--- start of Document segment ---

64 bytes from 10.1.51.54: icmp_seq=1 ttl=253 time=47.7 ms
64 bytes from 10.1.51.54: icmp_seq=2 ttl=253 time=47.7 ms
64 bytes from 10.1.51.54: icmp_seq=3 ttl=253 time=47.7 ms

--- 10.1.51.54 ping statistics ---
3 packets transmitted, 3 received, 0% packet loss, time 2002ms
rtt min/avg/max/mdev = 47.739/47.772/47.799/0.180 ms

1	Source pod exists in 10.0.0.0/16 (Cluster 1)
2	Target pod exists in 10.1.0.0/16 (Cluster 2)

If you are not able to establish a connection, refer to your platform provider’s documentation.

Configuring CoreDNS

Consider the following architecture diagram:

Figure 3. CoreDNS Architecture

A local pod will connect to local DNS server, not the cluster default. That pod can be a Couchbase SDK client or another Couchbase cluster as an XDCR source. The local DNS server will capture DNS requests that are destined for the remote.svc.cluster.local. domain and forward them to a remote Kubernetes DNS server. The Couchbase cluster we wish to connect to resides in this remote Kubernetes cluster. Any DNS records in the remote cluster for the remote namespace will be visible to a local pod in the local cluster. This includes individual A records for pods and SRV records generated for stable service discovery.

Any other DNS records that do not fall into the remote domain will be forwarded to the local Kubernetes cluster DNS server.

--- end of Document segment ---
--- start of Provided information ---

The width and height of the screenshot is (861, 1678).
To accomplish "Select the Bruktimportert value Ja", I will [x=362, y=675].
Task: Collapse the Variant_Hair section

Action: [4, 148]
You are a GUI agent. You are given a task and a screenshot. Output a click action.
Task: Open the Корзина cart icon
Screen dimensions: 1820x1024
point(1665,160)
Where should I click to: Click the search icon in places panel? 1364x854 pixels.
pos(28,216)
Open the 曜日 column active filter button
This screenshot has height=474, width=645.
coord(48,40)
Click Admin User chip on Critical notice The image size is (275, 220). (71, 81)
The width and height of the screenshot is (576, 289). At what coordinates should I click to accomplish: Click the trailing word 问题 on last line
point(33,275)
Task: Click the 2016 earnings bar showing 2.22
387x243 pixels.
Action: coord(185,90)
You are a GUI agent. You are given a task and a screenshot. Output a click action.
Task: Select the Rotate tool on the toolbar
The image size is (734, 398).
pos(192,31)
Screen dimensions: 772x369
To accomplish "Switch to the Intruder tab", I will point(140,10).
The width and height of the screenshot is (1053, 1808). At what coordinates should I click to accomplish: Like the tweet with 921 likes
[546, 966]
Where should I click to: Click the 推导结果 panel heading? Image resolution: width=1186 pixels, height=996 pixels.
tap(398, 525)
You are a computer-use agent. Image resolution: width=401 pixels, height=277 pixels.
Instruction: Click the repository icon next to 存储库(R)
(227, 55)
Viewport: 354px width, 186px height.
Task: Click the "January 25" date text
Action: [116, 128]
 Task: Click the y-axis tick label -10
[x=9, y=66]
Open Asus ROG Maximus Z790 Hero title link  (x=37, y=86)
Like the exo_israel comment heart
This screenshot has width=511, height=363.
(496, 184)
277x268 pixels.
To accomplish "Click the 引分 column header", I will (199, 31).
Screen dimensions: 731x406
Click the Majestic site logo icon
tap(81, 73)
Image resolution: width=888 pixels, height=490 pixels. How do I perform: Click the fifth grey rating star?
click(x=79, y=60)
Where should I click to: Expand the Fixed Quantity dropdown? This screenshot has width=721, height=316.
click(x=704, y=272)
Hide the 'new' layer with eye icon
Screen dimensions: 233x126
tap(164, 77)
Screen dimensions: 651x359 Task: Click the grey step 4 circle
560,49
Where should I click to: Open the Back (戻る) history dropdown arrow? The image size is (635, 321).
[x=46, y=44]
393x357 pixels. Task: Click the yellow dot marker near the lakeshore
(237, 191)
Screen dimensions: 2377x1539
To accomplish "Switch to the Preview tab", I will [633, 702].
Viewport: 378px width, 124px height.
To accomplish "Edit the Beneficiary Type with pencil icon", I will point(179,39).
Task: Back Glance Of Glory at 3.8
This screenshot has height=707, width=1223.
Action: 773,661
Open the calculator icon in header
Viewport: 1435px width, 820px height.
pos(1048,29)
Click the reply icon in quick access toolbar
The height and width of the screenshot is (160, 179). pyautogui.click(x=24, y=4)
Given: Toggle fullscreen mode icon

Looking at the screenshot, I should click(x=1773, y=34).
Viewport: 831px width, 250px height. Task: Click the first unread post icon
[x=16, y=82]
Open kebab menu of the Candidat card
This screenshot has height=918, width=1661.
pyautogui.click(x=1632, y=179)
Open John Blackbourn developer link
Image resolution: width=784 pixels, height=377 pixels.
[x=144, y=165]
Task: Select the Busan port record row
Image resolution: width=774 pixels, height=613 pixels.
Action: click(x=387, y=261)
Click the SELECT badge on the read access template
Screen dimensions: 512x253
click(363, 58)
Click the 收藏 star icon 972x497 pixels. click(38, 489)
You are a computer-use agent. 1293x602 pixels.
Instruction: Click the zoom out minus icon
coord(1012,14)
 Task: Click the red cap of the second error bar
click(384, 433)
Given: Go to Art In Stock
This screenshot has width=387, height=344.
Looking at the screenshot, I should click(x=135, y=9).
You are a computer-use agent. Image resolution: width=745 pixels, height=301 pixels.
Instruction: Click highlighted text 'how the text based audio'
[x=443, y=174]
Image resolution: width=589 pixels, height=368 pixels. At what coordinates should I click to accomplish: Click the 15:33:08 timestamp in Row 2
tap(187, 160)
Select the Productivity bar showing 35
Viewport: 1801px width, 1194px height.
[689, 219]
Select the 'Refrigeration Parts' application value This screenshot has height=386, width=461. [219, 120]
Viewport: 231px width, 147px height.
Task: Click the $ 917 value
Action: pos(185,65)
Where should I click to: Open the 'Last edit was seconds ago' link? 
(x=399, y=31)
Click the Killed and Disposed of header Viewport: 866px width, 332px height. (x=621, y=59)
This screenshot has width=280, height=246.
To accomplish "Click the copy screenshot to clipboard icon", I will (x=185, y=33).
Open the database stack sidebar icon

--- end of Provided information ---

* Work to do *
A – In the rtt line of the ping output on the CoreDNS page above, list each round-trip time statistic it names along with its value.
B – Print the part of the CoreDNS page that starts at the words "If you are not" and ends after "stable service discovery.".

* Results for each task *
A –
min: 47.739 ms
avg: 47.772 ms
max: 47.799 ms
mdev: 0.180 ms

B –
If you are not able to establish a connection, refer to your platform provider’s documentation.

Configuring CoreDNS

Consider the following architecture diagram:

Figure 3. CoreDNS Architecture

A local pod will connect to local DNS server, not the cluster default. That pod can be a Couchbase SDK client or another Couchbase cluster as an XDCR source. The local DNS server will capture DNS requests that are destined for the remote.svc.cluster.local. domain and forward them to a remote Kubernetes DNS server. The Couchbase cluster we wish to connect to resides in this remote Kubernetes cluster. Any DNS records in the remote cluster for the remote namespace will be visible to a local pod in the local cluster. This includes individual A records for pods and SRV records generated for stable service discovery.